Produção industrial fica abaixo do esperado e cai 0,2% em maio, aponta IBGE

Por Flávya Pereira

São Paulo – A produção industrial brasileira caiu 0,2% em maio em relação a abril, eliminando parte da alta de 0,30% observado no mês anterior, em base mensal, segundo dados divulgados pelo Instituto Brasileiro de Geografia e Estatística (IBGE). O resultado ficou abaixo da previsão de +0,00%, conforme mediana das estimativas coletadas pelo Termômetro CMA.

Na comparação anual, a produção industrial brasileira cresceu 7,1%, após registrar duas quedas seguidas nesse tipo de confronto. A alta é menor que a previsão de +7,50%, ainda conforme o Termômetro CMA. Com o resultado, a indústria nacional acumula perda de 0,7% no ano e estabilidade nos últimos 12 meses, até maio, interrompendo a trajetória de queda iniciada em julho do ano passado.

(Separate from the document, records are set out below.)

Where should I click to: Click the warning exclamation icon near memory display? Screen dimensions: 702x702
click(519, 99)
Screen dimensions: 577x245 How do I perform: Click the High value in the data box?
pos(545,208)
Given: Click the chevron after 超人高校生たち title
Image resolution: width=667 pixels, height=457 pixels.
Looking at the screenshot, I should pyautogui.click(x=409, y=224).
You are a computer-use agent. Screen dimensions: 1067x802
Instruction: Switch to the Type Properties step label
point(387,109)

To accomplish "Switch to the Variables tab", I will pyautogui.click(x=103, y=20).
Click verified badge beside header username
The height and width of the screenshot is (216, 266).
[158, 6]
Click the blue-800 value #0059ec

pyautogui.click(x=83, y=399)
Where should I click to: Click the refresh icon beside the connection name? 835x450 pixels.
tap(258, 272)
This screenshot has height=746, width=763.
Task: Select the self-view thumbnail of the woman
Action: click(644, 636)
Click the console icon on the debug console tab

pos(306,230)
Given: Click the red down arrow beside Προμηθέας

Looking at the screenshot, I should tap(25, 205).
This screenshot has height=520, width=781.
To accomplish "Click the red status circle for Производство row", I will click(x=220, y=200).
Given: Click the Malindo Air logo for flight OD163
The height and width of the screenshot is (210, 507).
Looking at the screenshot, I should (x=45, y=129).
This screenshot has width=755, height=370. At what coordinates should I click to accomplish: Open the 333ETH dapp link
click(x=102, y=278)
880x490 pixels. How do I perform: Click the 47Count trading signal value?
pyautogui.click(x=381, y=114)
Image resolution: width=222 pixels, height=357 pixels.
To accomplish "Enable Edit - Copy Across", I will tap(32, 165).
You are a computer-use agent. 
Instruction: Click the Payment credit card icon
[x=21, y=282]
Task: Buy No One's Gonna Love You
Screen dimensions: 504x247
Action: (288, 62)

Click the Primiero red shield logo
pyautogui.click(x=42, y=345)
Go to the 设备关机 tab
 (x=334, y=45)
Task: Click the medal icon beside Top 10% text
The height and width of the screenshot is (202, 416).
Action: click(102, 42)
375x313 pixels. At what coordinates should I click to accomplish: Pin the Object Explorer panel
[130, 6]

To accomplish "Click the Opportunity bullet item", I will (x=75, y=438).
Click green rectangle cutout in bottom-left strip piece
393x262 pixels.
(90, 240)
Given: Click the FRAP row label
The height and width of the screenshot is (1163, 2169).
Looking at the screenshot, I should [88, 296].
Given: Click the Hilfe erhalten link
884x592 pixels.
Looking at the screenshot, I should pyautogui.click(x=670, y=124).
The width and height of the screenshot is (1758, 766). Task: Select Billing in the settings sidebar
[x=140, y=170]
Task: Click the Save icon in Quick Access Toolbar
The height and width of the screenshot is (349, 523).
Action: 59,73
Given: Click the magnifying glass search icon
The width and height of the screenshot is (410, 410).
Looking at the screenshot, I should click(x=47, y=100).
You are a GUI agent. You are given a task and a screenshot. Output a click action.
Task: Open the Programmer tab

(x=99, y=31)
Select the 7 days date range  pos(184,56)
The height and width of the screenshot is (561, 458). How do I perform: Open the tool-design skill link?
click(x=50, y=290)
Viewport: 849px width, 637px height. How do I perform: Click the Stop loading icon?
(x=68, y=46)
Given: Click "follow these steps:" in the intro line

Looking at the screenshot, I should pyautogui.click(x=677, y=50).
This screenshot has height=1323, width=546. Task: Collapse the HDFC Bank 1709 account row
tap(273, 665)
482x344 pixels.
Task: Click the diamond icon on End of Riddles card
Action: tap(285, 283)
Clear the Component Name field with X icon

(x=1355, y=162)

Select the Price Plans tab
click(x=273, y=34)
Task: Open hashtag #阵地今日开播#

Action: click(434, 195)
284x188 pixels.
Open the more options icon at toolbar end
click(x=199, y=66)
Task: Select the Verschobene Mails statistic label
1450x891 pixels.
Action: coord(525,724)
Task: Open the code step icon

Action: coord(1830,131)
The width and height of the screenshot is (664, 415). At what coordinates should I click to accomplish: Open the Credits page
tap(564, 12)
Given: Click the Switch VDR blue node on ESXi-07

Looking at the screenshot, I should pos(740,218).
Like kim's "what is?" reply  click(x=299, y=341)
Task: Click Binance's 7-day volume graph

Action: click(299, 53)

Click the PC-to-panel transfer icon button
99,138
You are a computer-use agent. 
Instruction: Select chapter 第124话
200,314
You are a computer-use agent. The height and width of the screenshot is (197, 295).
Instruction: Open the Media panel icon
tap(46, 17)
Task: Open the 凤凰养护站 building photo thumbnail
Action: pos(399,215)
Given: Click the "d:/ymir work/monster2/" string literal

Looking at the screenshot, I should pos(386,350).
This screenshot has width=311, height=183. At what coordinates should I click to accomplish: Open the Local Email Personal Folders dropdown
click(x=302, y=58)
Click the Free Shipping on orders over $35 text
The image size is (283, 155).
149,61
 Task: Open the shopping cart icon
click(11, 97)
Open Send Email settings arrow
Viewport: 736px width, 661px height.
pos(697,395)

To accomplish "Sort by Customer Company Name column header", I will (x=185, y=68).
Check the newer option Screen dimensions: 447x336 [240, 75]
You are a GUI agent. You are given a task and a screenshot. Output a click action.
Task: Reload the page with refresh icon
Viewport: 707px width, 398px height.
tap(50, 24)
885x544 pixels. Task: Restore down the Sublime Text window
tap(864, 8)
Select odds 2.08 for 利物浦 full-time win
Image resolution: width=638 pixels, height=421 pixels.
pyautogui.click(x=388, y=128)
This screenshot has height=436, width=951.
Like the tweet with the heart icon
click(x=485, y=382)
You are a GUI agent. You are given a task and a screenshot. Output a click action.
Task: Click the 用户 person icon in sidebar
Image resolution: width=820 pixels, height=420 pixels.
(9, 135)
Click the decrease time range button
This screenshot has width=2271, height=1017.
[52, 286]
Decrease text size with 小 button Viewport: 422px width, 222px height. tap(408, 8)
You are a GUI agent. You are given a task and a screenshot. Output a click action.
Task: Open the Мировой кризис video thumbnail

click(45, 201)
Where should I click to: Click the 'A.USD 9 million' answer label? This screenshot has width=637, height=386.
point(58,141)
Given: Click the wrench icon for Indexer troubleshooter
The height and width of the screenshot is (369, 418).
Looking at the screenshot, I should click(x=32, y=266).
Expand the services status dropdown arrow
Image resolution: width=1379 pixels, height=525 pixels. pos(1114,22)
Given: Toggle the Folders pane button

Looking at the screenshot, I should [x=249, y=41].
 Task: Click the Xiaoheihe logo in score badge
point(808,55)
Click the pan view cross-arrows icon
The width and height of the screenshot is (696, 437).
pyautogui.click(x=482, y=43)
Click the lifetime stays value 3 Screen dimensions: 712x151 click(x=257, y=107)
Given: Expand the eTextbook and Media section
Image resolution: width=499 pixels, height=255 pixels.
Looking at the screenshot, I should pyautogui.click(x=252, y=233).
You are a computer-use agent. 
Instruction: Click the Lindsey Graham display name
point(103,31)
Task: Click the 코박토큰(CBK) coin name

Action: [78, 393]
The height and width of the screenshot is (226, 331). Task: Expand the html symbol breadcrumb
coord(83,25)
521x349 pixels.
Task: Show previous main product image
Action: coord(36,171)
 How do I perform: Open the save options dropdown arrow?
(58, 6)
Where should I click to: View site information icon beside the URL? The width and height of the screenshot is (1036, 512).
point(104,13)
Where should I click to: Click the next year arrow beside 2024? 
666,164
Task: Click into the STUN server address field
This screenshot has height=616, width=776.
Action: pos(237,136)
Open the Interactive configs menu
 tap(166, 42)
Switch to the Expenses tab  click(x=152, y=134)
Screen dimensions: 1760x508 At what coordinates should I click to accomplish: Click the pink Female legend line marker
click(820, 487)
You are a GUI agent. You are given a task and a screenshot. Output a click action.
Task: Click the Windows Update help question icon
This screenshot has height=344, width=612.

Segundo o IBGE, 18 das 26 atividades pesquisadas apresentaram variações negativas na produção, em base mensal, com perdas em duas das quatro grandes categorias econômicas. Entre os destaques, veículos automotores, reboques e carrocerias recuou 2,4%, devolvendo parte do avanço de 6,4% no mês anterior.

Outras contribuições negativas vieram de couros, artigos para viagem e calçados (-7,1%), produtos diversos (-5,8%) e bebidas (-3,5%), com todas as atividades revertendo comportamento positivo em abril. Em contrapartida, entre os resultados positivos, o destaque ficou para indústrias extrativas (+9,2%), depois de recuar 25,6% nos quatro primeiros meses do ano.

Entre as grandes categorias econômicas, ainda em relação a maio, o setor produtor de bens intermediários registrou alta de 1,3%, após quatro quedas seguidas, seguido por bens de capital (+0,3%). Na outra ponta, os piores resultados ficaram com bens de consumo (-1,8%), os semi e não duráveis (-1,6%) e o setor de duráveis (-1,4%).

Na comparação com maio de 2018, todas as quatro grandes categorias econômicas registraram resultados positivos, atingindo 21 das 26 atividades pesquisadas. Entre as atividades, veículos automotores, reboques e carrocerias (+37,1%) e produtos alimentícios (+16,2) exerceram as maiores influências positivas. Em contrapartida, o principal impacto negativo veio das indústrias extrativas (-18,2%), pressionado pela menor fabricação de minérios de ferro, ainda refletindo os efeitos da tragédia em Brumadinho (MG), em janeiro.